Zalando's Recommendation Systems based on Graph Neural Networks(GNNs)

Google's Jax Guide for PyTorch developers

Jan 18, 2025

Example of a user-content bipartite graph

Zalando wrote about how they use Graph Neural Networks (GNNs) to enhance their recommendation system for the Zalando Homepage. By leveraging GNNs to capture complex interaction patterns between users and content to improve relevance for their recommendations.

The main challenge is to predict the Click-Through Rate (CTR) for potential content shown to users on the Zalando Homepage.

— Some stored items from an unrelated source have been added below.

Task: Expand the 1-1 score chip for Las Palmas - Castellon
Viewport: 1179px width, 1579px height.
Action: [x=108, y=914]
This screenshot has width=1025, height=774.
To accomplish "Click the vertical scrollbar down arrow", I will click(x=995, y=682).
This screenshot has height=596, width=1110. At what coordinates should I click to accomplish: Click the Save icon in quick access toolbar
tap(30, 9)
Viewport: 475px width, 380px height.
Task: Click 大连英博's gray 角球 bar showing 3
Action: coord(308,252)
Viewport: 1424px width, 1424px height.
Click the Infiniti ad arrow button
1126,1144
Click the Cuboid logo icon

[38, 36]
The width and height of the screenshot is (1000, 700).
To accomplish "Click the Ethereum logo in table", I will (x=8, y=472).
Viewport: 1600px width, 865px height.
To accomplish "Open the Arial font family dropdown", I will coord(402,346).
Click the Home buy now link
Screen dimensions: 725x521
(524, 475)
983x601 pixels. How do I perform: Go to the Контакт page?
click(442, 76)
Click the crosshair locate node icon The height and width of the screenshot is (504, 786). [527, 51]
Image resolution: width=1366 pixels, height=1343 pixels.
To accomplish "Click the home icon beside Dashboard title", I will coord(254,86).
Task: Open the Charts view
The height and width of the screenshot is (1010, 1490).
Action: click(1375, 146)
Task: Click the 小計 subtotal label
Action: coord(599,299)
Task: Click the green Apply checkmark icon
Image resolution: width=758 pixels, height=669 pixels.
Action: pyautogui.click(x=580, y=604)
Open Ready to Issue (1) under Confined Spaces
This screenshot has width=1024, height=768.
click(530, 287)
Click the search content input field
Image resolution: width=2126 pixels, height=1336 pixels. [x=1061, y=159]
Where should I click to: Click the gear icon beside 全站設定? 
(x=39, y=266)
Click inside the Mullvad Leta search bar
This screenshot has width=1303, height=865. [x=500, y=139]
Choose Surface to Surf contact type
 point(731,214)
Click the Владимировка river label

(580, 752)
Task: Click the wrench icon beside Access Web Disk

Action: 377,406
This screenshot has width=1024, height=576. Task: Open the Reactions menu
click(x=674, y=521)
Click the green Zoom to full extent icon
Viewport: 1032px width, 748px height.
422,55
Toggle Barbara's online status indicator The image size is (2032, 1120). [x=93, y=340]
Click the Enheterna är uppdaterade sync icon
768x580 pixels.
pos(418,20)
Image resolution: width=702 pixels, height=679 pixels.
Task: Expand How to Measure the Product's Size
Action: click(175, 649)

The recommendation system is modeled as a bipartite graph with two node types: users and items. The links between these nodes represent user-item interactions such as clicks and views. The task is formulated as a link prediction problem, where the goal is to predict future user-item interactions based on past interactions.

GNN architecture to predict probability of a click

Technical Approach

Rather than directly predicting clicks using a GNN model, Zalando's approach involves:

1. Training a GNN to generate embeddings for users and content based on click prediction tasks.

2. Using these embeddings as additional inputs to the existing production model.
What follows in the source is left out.